»»

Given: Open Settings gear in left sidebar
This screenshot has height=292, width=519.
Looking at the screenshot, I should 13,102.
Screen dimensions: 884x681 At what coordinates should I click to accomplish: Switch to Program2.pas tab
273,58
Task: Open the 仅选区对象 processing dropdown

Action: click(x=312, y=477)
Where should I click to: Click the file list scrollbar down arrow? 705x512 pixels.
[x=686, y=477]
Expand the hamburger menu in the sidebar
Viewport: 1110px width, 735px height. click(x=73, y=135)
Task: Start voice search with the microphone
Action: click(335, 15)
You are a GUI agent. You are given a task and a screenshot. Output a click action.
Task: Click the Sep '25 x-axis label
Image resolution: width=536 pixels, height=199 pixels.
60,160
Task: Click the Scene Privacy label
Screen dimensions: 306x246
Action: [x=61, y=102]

««
»»

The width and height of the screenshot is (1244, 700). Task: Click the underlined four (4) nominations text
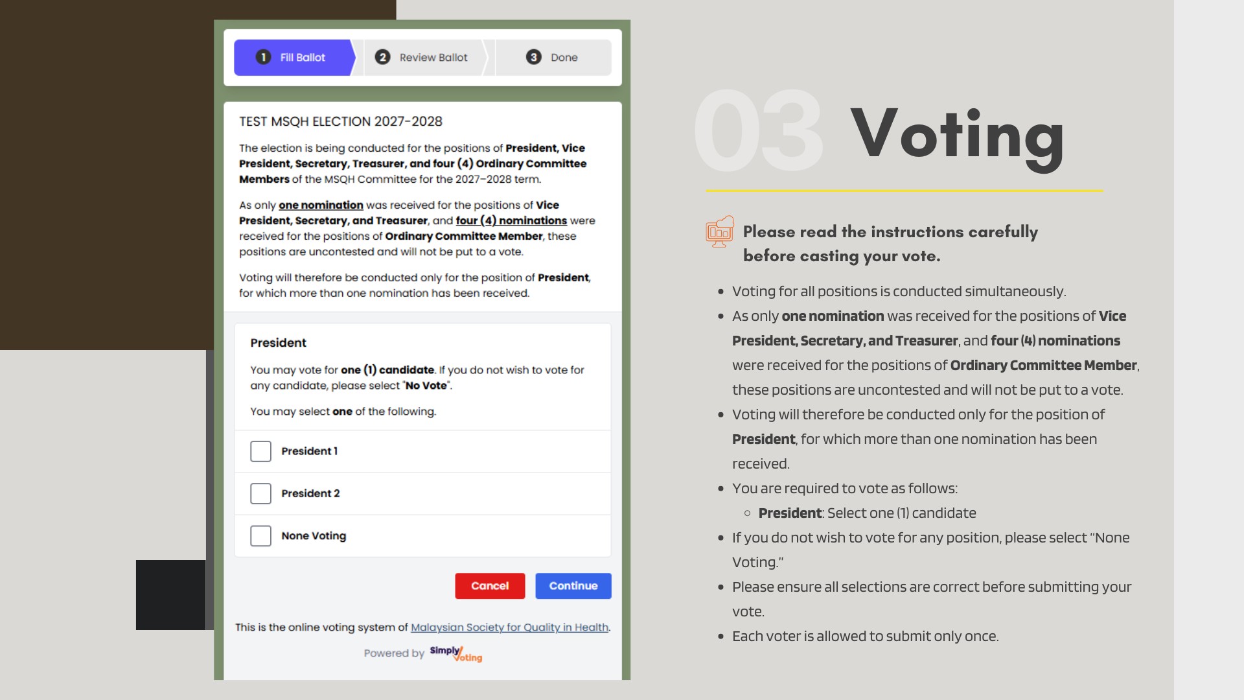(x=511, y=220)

««

What you have to do. Please reproduce the stretch of the listing from the line containing "The width and" through the line containing "(x=511, y=220)", requests included, scaling every coordinate in the answers by 0.25 and rounding each to a whole number, halves up. Omit the pictures.

Solved exercise.
The width and height of the screenshot is (1244, 700). Task: Click the underlined four (4) nominations text
(x=128, y=55)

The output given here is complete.